# Samsung Galaxy Note 8 is here



## editor (Aug 24, 2017)

Here it is. Eye wateringly expensive but styffed full of lovely features:



Bring able to write on the screen when it's turned off is ace. 

Samsung Galaxy Note 8 Hands-on: Can a smartphone possibly be worth £869? Review | Trusted Reviews


----------



## Ted Striker (Aug 24, 2017)

I've just ordered one (despite the "I thought these type of shows was only for apple acolytes (twats) in San Fran" cheesy launch presentation).

Feel like I've had my Note4 for donkeys years (though just checked it was only released in 2014 ).


----------



## skyscraper101 (Aug 24, 2017)

It looks great. I would love one. The dual camera for the portrait/depth effect is one of my favourite things about the iPhone 7 plus so good to see if on the Note 8 too. Being able to run apps side by side would be a huge bonus too. And the pen looks very nifty.


----------



## kazza007 (Aug 28, 2017)

It is too.much


----------



## UnderAnOpenSky (Aug 28, 2017)

I loved my Note 2 & 4 but will be skipping this one sadly. I'd have thought the S8 Plus would be it's closest compition tbh. 

S Pen was always fun as a novelty, but never actually found I ended up using it much.


----------



## chandlerp (Sep 5, 2017)

I still have the original Galaxy Note Edge which was based on the Note 4, same spec, curved screen on one side.  It's still great.


----------



## editor (Sep 5, 2017)

The reviews are good. Looks lush but it's way too bloody expensive for me...

Galaxy Note8 review: An overpriced S8+ with a pen is still a pretty great phone



Samsung Galaxy Note 8 Review: keeping the flame alive - Android Community


----------



## mwgdrwg (Sep 5, 2017)

Had a play with one and it's really nice.
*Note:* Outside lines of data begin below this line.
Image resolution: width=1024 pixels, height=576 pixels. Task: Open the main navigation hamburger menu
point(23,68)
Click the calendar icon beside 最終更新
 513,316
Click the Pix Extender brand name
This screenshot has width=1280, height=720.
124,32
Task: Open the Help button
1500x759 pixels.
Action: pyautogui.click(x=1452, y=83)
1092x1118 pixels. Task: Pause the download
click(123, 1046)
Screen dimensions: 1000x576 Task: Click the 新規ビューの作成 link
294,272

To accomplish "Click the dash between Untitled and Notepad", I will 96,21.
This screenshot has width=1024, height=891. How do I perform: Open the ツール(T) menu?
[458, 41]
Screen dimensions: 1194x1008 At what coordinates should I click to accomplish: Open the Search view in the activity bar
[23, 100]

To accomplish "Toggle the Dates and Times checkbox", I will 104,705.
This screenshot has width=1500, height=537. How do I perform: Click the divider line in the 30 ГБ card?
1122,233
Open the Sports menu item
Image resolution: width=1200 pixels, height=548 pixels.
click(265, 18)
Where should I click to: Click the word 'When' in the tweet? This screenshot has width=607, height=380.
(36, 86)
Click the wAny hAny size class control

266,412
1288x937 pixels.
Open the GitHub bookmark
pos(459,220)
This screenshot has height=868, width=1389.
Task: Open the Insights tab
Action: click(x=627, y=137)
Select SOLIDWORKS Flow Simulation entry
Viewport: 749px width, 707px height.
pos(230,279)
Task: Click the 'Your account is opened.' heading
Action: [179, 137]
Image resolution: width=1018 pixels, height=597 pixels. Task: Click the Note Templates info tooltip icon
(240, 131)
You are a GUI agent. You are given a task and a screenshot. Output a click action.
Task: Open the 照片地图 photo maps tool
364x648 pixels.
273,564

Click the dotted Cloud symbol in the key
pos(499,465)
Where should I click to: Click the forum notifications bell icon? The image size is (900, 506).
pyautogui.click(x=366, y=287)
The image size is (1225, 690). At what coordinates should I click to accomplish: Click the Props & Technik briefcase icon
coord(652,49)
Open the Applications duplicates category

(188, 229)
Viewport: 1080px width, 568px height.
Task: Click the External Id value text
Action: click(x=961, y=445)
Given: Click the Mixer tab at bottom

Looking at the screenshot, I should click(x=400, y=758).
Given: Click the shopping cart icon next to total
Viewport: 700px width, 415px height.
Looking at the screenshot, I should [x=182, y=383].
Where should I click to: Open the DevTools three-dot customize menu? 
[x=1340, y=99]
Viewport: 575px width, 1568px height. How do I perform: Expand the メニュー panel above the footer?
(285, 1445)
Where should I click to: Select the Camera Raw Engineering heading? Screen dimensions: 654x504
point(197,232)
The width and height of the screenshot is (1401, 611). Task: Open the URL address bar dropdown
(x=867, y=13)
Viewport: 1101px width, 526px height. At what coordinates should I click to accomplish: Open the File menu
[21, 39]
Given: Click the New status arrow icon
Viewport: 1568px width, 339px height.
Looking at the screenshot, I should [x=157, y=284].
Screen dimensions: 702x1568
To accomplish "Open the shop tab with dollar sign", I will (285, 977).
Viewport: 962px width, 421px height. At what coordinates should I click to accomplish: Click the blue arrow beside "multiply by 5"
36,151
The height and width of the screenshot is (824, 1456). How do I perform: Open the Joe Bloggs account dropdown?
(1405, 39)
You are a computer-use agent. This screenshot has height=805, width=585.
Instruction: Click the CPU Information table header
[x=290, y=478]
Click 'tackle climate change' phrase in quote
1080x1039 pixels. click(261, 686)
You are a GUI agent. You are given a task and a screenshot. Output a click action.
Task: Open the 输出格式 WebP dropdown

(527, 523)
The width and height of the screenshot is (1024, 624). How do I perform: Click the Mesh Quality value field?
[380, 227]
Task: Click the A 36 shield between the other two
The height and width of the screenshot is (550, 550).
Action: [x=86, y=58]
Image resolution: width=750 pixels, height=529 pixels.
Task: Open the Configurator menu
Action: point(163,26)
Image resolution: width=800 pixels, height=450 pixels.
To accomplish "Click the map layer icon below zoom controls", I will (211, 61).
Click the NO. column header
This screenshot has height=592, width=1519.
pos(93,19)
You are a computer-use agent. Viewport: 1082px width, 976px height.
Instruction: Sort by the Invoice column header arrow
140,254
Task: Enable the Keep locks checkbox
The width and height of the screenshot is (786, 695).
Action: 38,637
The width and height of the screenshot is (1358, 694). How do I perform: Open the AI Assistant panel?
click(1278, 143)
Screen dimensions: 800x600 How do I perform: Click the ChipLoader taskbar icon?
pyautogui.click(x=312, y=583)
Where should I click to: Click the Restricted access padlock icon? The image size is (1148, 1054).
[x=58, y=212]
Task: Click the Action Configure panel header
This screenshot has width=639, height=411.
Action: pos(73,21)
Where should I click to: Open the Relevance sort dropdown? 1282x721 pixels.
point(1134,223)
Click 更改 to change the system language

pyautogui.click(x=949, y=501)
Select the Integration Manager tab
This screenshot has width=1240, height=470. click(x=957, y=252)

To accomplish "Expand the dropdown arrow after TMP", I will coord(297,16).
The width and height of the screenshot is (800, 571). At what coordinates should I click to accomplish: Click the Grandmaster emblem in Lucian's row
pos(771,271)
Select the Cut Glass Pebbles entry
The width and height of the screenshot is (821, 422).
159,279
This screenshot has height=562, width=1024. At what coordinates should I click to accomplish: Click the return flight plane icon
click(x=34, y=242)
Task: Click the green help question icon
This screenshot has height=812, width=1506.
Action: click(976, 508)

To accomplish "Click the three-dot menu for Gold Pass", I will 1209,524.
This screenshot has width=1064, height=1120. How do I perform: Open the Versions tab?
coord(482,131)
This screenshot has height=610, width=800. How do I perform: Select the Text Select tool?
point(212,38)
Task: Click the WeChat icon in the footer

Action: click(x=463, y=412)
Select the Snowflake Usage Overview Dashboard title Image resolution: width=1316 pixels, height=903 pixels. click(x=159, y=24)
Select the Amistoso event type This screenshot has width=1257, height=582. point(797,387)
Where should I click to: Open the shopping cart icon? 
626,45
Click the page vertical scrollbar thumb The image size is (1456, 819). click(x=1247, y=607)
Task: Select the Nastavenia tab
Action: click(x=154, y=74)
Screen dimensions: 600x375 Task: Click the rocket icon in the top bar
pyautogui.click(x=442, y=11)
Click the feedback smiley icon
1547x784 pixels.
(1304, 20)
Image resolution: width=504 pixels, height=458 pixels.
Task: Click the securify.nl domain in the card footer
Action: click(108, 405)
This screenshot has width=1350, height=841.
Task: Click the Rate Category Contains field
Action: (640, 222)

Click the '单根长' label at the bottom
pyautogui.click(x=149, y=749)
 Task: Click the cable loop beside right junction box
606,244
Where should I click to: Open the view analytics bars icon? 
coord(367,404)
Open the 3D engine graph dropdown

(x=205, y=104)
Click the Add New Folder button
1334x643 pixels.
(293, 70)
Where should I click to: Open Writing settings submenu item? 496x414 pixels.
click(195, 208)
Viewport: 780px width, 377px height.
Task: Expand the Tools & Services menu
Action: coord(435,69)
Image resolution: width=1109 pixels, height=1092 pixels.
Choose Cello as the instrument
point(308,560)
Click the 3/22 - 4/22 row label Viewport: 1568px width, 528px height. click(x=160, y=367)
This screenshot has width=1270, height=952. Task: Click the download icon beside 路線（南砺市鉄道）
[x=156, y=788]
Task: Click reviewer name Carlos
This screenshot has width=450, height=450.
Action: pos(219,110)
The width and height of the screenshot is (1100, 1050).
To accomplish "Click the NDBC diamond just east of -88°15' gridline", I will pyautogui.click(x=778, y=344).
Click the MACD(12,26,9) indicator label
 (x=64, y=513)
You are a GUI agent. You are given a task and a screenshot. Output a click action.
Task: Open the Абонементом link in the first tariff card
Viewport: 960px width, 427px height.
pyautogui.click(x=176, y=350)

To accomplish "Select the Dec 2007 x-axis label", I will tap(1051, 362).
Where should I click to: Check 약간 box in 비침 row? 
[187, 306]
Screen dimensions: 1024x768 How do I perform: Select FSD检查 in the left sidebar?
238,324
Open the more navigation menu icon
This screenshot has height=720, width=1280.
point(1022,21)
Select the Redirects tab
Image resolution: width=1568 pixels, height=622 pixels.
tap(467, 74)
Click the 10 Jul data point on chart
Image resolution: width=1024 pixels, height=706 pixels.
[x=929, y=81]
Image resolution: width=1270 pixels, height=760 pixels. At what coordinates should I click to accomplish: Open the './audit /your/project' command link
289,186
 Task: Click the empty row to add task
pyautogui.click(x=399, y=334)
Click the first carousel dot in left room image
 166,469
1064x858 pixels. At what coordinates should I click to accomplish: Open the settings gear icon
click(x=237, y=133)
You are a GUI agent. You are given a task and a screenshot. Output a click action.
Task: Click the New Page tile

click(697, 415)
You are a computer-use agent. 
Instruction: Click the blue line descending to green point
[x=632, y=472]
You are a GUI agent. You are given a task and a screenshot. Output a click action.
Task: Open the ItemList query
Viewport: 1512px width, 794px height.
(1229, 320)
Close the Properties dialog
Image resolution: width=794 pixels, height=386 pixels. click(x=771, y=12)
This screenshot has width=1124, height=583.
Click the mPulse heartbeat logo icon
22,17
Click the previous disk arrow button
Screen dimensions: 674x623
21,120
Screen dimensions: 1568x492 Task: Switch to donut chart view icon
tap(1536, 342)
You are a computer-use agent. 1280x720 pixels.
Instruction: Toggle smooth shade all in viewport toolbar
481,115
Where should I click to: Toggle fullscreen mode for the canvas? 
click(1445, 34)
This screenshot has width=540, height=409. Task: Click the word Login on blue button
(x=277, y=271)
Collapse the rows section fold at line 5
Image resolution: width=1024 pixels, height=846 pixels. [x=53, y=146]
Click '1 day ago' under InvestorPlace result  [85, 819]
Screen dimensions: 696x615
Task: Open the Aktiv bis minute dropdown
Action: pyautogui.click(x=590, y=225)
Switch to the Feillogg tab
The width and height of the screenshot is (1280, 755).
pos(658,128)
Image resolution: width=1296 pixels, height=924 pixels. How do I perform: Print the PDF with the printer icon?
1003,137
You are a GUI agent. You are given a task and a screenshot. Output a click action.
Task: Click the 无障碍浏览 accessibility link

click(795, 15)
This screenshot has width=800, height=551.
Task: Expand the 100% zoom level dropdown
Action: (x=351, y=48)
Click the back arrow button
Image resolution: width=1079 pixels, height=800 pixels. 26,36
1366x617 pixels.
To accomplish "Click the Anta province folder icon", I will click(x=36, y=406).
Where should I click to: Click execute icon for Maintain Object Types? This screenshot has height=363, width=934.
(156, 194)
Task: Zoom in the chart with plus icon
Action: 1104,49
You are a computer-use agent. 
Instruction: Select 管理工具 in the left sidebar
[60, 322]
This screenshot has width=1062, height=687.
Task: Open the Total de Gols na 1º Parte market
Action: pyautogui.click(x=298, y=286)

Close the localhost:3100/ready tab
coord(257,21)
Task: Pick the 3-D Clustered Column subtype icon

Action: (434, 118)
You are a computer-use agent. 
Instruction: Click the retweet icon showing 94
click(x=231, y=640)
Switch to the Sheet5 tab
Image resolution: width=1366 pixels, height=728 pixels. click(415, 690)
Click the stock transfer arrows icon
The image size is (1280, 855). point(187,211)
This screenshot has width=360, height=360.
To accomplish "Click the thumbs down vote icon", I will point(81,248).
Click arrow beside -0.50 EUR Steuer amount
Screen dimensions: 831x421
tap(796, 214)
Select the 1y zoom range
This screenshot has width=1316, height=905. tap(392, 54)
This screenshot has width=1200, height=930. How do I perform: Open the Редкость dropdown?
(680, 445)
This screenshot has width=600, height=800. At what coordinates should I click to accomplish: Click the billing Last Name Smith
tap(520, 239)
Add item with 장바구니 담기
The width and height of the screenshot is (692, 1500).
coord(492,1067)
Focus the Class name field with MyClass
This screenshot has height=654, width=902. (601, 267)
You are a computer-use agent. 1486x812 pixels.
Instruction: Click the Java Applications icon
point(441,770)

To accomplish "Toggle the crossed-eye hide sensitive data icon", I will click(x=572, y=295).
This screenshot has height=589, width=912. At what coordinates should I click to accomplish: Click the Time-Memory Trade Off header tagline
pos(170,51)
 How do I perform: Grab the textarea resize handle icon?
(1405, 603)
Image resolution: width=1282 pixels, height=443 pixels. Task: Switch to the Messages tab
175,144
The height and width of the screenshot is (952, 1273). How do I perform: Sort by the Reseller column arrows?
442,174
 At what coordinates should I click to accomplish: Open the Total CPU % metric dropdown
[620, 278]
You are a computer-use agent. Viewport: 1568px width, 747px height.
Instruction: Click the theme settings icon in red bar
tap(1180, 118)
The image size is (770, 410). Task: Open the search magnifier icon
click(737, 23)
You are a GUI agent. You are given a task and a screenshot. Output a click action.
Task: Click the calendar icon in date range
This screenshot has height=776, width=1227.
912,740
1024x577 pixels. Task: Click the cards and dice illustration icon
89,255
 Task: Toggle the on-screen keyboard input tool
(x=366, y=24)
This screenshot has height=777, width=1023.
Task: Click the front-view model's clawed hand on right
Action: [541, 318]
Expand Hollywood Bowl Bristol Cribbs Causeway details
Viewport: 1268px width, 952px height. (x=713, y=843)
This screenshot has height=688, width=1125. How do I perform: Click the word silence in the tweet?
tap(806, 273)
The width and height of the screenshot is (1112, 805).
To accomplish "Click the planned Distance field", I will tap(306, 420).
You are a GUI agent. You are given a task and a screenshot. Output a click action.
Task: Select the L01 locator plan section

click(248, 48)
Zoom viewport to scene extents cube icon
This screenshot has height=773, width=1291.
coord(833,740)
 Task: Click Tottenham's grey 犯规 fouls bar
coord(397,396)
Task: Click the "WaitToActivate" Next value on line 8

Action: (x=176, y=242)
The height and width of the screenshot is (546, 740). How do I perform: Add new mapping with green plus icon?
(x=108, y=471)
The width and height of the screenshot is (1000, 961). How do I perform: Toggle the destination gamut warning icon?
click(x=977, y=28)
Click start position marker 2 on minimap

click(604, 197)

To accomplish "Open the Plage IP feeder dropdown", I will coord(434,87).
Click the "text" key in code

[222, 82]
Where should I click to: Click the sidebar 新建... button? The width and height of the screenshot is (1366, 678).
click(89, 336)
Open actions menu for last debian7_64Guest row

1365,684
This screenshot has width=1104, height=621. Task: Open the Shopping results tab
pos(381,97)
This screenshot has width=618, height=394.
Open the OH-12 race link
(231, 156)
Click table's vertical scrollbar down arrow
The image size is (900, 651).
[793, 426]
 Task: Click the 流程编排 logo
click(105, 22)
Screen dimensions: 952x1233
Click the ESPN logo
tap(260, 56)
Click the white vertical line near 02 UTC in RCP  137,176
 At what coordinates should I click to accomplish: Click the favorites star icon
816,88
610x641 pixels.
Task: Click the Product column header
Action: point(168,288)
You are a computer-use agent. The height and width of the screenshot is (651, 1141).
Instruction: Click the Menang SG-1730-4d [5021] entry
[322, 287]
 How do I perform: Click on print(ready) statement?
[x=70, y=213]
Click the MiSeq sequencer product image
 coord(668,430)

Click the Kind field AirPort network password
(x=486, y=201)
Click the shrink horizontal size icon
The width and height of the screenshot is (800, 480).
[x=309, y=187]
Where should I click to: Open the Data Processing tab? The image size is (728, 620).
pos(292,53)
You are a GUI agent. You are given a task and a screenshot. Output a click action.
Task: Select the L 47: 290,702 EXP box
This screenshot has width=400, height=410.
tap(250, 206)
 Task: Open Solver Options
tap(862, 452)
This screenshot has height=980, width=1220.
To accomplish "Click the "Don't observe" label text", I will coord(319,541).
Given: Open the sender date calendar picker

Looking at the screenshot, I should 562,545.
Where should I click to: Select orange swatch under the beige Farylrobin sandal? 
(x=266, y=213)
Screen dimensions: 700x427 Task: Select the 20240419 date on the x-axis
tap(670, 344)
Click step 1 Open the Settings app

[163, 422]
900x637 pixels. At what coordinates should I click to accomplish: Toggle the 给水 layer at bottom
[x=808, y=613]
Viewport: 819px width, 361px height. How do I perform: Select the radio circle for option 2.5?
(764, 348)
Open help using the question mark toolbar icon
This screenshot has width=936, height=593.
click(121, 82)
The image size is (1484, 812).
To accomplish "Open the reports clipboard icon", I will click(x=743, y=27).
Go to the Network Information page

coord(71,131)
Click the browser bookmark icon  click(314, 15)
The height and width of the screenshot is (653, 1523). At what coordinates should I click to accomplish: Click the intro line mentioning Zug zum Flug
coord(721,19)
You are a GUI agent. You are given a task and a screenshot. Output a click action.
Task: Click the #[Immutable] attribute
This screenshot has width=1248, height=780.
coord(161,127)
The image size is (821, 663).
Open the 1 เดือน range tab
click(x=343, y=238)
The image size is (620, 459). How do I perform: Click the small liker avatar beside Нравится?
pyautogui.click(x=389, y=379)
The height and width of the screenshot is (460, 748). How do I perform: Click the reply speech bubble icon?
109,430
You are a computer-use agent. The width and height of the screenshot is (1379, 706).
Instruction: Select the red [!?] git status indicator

Trying to talk myself out of getting on on the never never.


----------



## donkyboy (Sep 10, 2017)

I bought a note 5 from ebay a few weeks ago. pleased with it. note 8 is waay to expensive


----------



## UnderAnOpenSky (Sep 10, 2017)

donkyboy said:


> I bought a note 5 from ebay a few weeks ago. pleased with it. note 8 is waay to expensive



I'd still be using my 4 very happily if it hadn't failed on me months after the contract finished.


----------



## Ted Striker (Sep 17, 2017)

Got mine yesterday (an upgrade from a Note 4).

Initial reports - very _very_ impressive  I remember being decidedly underwhelmed by the Note 4 (itself an upgrade from the Note 2 [/lifestory] ), but this is _way _more of an difference (_mostly _an improvement - more on that later).

The screen is great - I say this with each new phone, but you do wonder just how they can improve on it?! Transferring everything wasn't much of a hassle at all, and there feels like loads of funky features to get stuck into that I hope I remember to at least try . The dual camera is very neat - choosing from the telephoto/slightly zoomed lens instantly is the coolest bit I've come across IMO (also tried the faux-bokeh effect thingy, which isn't bad). Mostly all the steps to use the phone have become ultra intuitive. Can't really explain, though they've added loads of steps and options that you didn't realise you knew you wanted until they offered them (dynamic icons/actions on the previously-physical buttons is an example). Bloatware is minimal (unless I'm just jaded/used to seeing loads? It all seems really hide-able). Ah...the edge instant access panel, whilst I'm not sure I see the need for another shortcut path, genuinely works in this iterance (as it's so slim). The slimness is a joy having previously found it just a bit too far on the slightly fatter note 4.

The only slight bugbears are, USB C - now I'm going to have to carry a lead converter with (might as well have got an Iphone with the rest of the fools!) , yand, as the screen is SO sharp, the extra length (ooo er) is just not needed. Whether I would have been better getting a smaller phone I don't know, though the extra bit isn't of much use (photos, videos are still photo/video dimensions, so hello black borders), and who cares how much I scroll? That's a bit victim-of-its-own-success but still . And I hope I now drop it enough times in the toilet to justify the non-removeable battery 

I'm a bit hmmm about the edge-ness of the display. In theory it works great, though the curved bit still reflects _different _ambient light so no matter how it tries, it's not the same as _real_ screen 

But yes, I'm loathed to sound like an evangelical smartphone upgrader, but this is pretty neat


----------



## editor (Nov 6, 2017)

Loved the dongle bit!


----------



## Ax^ (Nov 6, 2017)

also defo not to explode


----------



## stuff_it (Nov 6, 2017)




----------



## editor (Nov 6, 2017)

stuff_it said:


> View attachment 119810


You're a year late with that gag!


----------